About Brenda Squires

I was born in London, grew up in Surrey, but am and remain a Londoner. For me London is the world city par excellence. Despite its knifings, pollution and the sense of anonymity widespread here, it is a vibrant place, the head and heart centre of the United Kingdom. I always love coming back to it. I love its galleries, its river, its squares, its markets and its alive cosmopolitan feel. Now West Wales is my adoptive home. I love it there too. I love the wild open beaches, the rugged coastline and the thriving local culture with its bards, musicians and singers. People have time for you there. In London that is becoming rare. Wales has nurtured my creativity in a way that London has not. But London stimulates me and exposes me to wider streams of thought, artistic expression and music. So I switch between the two, at home in both, but never fully rooted in either.

**What to produce:** Rewrite the part of the text about Brenda Squires that opens with the words "About Brenda Squires" and closes with "rooted in either.", replacing "love" with "adore".

**Record excerpts:**
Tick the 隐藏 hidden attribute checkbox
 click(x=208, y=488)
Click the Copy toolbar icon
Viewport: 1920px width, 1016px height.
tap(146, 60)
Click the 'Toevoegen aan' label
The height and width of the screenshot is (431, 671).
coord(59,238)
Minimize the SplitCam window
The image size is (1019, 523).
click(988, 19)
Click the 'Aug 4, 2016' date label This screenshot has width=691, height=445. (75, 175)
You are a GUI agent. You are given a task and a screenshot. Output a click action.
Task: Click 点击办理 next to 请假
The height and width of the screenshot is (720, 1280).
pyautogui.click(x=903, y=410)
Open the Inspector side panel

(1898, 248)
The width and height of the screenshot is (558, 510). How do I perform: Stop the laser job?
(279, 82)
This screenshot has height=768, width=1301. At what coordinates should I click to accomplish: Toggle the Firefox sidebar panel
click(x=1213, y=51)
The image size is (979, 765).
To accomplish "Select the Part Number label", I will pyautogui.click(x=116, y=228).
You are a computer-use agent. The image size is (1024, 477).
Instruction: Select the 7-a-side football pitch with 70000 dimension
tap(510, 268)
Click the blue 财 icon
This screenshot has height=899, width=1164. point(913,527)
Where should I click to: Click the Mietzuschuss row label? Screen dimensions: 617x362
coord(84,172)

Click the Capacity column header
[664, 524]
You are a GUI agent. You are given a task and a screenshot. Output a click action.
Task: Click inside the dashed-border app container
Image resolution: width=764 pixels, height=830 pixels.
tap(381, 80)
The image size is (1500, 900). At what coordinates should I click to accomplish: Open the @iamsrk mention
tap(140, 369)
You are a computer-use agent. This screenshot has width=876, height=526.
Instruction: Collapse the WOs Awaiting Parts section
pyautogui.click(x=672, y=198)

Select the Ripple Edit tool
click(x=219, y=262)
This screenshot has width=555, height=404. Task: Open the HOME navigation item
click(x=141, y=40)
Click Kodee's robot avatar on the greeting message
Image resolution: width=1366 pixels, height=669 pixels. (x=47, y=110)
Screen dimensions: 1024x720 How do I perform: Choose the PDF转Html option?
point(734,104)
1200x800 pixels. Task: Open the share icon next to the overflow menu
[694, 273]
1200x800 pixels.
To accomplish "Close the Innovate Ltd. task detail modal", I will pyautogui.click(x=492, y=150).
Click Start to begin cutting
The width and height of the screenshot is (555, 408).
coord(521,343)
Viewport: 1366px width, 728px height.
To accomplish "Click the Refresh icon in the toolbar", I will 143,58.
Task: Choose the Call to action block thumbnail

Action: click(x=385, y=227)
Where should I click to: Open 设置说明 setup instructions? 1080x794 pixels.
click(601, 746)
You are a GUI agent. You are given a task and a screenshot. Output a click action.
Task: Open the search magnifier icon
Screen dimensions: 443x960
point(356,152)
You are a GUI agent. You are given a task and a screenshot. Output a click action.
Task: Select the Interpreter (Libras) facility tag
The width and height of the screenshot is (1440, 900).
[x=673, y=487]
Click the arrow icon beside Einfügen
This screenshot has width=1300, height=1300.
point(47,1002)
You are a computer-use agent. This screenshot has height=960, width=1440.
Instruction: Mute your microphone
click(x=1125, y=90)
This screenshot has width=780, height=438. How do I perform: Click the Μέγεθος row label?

**Finished exercise:**
About Brenda Squires

I was born in London, grew up in Surrey, but am and remain a Londoner. For me London is the world city par excellence. Despite its knifings, pollution and the sense of anonymity widespread here, it is a vibrant place, the head and heart centre of the United Kingdom. I always adore coming back to it. I adore its galleries, its river, its squares, its markets and its alive cosmopolitan feel. Now West Wales is my adoptive home. I adore it there too. I adore the wild open beaches, the rugged coastline and the thriving local culture with its bards, musicians and singers. People have time for you there. In London that is becoming rare. Wales has nurtured my creativity in a way that London has not. But London stimulates me and exposes me to wider streams of thought, artistic expression and music. So I switch between the two, at home in both, but never fully rooted in either.